DealLawyers.com Blog

November 6, 2023

Private Equity: Tough Deal Market Doesn’t Dent Compensation

You might think that with 2023’s challenging M&A environment, PE fund employees would be experiencing a big compensation hit. This Institutional Investor article says that’s not the case. In fact, this excerpt says that those folks are seeing double-digit increases in their pay:

The median total cash compensation for all levels of private equity employees — analysts through managing directors and partners — rose 13 percent in 2023, according to a survey of 1,179 workers across the U.S. by Odyssey Search Partners, a recruiting firm focused on alternative investment professionals. Analysts, the most junior employees, got the biggest bump this year, with a 21 percent increase in total cash compensation. All others expect raises in 2023, except for managing directors and partners, who said theirs would be flat.

The pay increases during a tough year aren’t as counterintuitive as they seem, Anthony Keizner, a partner at Odyssey, said. Unlike other professionals, such as investment bankers that rely on transactions, the most lucrative parts of private equity compensation stem from the performance of funds that span several years.
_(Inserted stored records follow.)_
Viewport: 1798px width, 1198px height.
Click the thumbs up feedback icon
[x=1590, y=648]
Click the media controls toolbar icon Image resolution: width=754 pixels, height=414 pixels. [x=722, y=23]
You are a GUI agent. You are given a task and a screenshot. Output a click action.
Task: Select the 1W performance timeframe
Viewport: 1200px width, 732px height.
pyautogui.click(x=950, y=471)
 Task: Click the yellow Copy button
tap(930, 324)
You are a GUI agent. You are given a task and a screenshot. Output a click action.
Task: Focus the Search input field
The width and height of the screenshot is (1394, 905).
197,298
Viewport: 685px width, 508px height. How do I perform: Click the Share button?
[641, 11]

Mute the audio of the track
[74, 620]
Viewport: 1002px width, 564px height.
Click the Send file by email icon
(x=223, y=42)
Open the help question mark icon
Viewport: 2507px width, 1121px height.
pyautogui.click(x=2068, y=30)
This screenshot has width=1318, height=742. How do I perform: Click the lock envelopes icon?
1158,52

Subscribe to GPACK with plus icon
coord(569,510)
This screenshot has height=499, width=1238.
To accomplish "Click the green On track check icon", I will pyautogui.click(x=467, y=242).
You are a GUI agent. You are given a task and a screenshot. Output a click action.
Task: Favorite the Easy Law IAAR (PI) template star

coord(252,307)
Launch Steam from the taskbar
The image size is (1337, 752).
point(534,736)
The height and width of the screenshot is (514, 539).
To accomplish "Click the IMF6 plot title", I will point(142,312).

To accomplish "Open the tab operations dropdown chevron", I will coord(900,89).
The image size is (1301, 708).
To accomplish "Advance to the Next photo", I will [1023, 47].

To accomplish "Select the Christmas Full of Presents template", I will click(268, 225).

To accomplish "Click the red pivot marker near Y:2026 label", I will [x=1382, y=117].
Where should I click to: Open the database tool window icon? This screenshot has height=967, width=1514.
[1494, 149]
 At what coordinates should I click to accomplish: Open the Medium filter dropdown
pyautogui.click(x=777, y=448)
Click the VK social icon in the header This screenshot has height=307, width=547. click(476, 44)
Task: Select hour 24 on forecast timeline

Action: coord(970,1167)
Private equity firms charge investors management fees annually, so they can afford to pay higher salaries and bonuses, and right now they have to do that, according to Keizner.

The article goes on to say that the reason firms have to pay up for talent is that there’s still a strong demand for trained laterals in the PE industry.  Funds have a lot of dry powder and they need quality people to work on deals and with portfolio companies. So, if one PE fund isn’t willing to keep its employees happy, there’s another one that will jump at the chance to do that.